Kuş cıvıltıları eşliğinde güzel bir kahvaltı yaptık Hatice teyzemle. Koca Şaplak okulun tadilat işiyle ilgileniyor. Evime gidip gelinliğimin son haline baktım. Bir kaç yerine daha dantel eklemek lazım. Allah'a şükür kumaştan yana eksiğim gediğim yok.

Uzunca bir duvak düşünüyorum.

Dışarı çıktım. İlçedekilerin bazıları yaylaya gitti. Öğrencilerim de öyle. Şimdiden öyle özledim ki onları.

Tepeden aşağı inerken Selma ile karşılaştık. Saçı başı biraz dağılmış gibiydi geçen. Şuan daha iyi gibi.

-Hocam, biraz konuşabilir miyiz?
-Sizi dinliyorum.

Sinirimi bozuyor bu kız. Çok gıcık ya.

-Yanlış yapıyorsunuz.
-Ne anlamda?
-Evlenme konusunda.

Ciddileştim iyice. Sert bir sesle sordum.

-Nasıl yani?
-Sizi sevmiyor. Kanmayın.

Birden kolundan sertçe tuttum. Hadi ya? Bu kadarı da fazla ama.

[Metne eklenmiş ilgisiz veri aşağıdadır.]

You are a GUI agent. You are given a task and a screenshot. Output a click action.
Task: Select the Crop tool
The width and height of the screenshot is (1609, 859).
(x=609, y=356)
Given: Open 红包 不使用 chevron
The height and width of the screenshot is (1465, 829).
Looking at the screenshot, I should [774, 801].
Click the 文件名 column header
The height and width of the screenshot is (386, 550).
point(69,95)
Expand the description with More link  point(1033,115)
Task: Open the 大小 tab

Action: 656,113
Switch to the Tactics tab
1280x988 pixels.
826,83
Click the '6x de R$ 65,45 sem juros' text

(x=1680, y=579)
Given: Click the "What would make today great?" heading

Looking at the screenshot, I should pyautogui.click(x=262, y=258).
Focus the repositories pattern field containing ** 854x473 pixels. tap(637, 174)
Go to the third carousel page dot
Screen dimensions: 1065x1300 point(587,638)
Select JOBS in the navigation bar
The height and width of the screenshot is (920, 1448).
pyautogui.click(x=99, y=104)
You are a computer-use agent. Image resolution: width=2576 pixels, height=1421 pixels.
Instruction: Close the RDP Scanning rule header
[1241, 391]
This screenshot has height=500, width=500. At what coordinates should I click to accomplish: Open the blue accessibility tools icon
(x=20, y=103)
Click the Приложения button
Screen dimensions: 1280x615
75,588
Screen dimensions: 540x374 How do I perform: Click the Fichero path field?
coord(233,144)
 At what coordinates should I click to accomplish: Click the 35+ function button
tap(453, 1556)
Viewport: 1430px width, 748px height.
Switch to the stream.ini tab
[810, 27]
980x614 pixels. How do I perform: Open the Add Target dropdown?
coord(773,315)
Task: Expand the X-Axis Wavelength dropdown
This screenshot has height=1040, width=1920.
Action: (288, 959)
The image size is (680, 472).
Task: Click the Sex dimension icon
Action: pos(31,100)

-Bak Selma'cım. İnsanların doğasında, sevmek, aşık olmak vardır. Ama seni sevmeyen birisine takıntı yapıp, ara bozmaya çalışmak sağlıklı değil. Biraz etrafına bak. Salim ve benimle de uğraşmayı bırak.

Kolunu öte yana savurdum. Etraftan bir iki esnaf dışarıda oturuyordu. Hepsi kafasını sallayıp "Cık cık" etti ve başları ile beni onayladı.

Manyak karı ya. Elimde kalacak. Önüme bakıp yürümeye koyuldum. Arkamdan bakakaldı.

Ağacın altına attım kendimi. Ne varsa doğada var. İnsanı huzurla dolduruyor şu manzara.

************

Salim'im geldi. Saçımdan öpüp yanıma oturdu. Bana işlemeli bir baş örtüsü getirmiş. Bu ikinci baş örtüsü. Gizliden gizliye sübliminali verip örtünmemi falan mı istiyor? Örtüyü alıp desenini incelemeye başladım.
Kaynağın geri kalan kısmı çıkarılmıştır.